Directions:
Recast the listing below as a Markdown table with the columns Row and Text, starting with the line that contains "is (638, 370)." and going on through the line that contains "The image size is (1153, 446).". Number each line, and leave out blank lines.

Record excerpts:
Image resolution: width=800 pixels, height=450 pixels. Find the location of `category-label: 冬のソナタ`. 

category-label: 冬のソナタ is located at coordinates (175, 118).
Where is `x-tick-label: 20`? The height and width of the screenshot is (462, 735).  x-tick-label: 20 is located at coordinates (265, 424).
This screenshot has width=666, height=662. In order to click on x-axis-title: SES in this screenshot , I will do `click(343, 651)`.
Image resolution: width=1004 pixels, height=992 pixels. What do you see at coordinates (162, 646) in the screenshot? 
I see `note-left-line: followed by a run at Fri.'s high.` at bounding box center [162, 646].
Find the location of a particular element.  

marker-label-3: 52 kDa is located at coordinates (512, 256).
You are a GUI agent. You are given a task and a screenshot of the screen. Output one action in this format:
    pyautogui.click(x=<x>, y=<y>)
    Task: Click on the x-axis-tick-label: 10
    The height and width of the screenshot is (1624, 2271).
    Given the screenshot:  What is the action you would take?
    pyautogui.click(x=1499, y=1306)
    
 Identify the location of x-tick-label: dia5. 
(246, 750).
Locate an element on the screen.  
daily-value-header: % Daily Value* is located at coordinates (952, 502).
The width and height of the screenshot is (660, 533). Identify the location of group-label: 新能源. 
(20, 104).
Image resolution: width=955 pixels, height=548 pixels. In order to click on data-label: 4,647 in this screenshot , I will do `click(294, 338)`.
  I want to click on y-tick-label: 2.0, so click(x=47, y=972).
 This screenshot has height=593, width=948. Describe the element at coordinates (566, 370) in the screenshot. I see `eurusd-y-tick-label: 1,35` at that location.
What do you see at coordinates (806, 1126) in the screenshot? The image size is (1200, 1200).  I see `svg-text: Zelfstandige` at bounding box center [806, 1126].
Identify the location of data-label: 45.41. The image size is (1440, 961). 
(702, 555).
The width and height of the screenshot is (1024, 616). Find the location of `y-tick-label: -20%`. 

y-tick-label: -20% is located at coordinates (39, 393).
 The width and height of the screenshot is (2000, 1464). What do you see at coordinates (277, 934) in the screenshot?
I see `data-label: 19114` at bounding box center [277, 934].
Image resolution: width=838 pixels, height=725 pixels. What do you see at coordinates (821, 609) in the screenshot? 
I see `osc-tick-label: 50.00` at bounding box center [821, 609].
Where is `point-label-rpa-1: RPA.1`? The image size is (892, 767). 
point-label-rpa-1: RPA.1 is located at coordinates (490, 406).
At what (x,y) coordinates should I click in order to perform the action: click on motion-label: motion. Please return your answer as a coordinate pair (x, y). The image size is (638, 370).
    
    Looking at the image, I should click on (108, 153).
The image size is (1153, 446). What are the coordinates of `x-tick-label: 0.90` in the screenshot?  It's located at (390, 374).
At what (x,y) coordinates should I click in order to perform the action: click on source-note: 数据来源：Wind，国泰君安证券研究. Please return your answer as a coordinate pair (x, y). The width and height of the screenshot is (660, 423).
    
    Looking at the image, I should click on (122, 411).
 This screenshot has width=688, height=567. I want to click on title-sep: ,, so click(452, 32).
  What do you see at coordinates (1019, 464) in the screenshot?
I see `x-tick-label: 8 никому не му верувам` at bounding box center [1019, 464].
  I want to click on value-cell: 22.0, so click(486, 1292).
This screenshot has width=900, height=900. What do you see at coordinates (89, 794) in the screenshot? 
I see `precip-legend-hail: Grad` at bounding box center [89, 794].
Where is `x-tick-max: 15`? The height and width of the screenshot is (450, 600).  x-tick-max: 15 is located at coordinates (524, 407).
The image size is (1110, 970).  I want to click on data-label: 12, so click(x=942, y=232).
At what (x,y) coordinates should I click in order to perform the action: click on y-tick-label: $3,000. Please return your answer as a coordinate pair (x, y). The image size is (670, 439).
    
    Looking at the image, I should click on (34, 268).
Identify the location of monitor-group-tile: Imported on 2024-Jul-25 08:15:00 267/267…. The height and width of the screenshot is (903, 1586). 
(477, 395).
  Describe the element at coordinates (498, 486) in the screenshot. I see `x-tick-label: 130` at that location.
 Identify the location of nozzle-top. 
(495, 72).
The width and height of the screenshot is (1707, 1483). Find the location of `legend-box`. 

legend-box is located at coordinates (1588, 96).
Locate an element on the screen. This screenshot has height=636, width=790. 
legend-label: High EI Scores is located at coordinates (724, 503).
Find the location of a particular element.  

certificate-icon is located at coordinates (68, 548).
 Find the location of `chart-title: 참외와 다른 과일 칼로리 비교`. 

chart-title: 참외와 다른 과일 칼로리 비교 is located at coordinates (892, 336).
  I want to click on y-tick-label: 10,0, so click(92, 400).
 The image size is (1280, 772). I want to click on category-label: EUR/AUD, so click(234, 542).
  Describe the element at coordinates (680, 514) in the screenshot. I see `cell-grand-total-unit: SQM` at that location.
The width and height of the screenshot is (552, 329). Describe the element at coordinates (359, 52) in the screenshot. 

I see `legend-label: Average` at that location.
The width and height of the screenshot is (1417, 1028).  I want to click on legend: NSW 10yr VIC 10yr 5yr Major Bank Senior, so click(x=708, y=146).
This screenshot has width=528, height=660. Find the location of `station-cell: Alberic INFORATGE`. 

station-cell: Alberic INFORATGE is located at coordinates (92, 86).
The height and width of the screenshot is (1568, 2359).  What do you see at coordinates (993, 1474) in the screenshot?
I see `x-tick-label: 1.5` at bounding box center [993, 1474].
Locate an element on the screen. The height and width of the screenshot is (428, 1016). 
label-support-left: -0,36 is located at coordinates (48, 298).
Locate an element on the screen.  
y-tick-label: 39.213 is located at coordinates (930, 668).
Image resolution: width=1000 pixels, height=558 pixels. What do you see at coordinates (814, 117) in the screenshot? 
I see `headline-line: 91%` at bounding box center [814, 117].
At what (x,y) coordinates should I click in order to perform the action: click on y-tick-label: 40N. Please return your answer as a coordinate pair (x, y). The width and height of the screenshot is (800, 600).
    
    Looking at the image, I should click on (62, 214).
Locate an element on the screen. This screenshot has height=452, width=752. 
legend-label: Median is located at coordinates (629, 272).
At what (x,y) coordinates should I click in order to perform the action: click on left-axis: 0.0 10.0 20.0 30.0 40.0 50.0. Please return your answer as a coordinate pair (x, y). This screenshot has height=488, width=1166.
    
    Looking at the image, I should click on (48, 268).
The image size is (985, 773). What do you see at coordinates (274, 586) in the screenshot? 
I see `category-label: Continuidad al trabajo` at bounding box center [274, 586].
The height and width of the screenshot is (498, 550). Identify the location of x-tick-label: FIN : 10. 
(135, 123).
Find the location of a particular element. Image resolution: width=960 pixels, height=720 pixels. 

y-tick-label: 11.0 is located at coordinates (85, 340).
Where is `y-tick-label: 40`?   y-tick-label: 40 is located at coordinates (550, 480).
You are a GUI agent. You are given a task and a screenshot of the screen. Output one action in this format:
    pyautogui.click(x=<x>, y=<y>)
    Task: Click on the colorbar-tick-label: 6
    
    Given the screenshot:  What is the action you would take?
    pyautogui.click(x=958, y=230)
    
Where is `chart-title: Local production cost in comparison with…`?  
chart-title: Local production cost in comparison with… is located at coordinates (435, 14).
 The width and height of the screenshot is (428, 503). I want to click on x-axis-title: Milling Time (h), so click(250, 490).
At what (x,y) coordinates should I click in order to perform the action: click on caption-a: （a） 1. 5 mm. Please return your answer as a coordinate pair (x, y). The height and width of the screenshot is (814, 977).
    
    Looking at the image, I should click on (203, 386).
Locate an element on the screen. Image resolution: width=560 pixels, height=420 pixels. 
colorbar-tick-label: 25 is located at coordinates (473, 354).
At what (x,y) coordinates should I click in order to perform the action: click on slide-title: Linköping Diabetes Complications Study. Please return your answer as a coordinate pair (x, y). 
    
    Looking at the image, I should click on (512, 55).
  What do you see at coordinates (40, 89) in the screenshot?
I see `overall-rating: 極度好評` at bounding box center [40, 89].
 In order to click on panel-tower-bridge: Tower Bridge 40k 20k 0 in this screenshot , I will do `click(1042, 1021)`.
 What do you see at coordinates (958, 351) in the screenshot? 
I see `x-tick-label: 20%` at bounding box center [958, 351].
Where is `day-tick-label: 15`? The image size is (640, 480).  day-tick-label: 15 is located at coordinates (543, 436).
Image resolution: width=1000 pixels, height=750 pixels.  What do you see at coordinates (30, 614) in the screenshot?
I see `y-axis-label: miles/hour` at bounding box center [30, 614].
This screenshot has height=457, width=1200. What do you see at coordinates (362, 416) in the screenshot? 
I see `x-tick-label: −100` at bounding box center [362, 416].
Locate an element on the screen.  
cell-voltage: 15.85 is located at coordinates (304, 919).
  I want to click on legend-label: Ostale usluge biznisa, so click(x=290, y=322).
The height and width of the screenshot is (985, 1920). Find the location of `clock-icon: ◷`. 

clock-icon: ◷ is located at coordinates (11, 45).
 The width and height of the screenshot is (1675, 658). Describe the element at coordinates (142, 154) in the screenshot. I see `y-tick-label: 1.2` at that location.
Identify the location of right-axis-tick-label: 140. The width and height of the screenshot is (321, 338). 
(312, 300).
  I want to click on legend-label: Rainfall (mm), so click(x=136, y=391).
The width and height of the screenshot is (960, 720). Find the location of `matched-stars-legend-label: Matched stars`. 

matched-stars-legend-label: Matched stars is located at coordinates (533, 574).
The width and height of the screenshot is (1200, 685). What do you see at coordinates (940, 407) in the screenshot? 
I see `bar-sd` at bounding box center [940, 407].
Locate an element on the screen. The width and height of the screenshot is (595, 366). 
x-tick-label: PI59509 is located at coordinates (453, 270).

Written solution:
| Row | Text |
|---|---|
| 1 | At what (x,y) coordinates should I click in order to perform the action: click on motion-label: motion. Please return your answer as a coordinate pair (x, y). The image size is (638, 370). |
| 2 |     Looking at the image, I should click on (108, 153). |
| 3 | The image size is (1153, 446). What are the coordinates of `x-tick-label: 0.90` in the screenshot?  It's located at (390, 374). |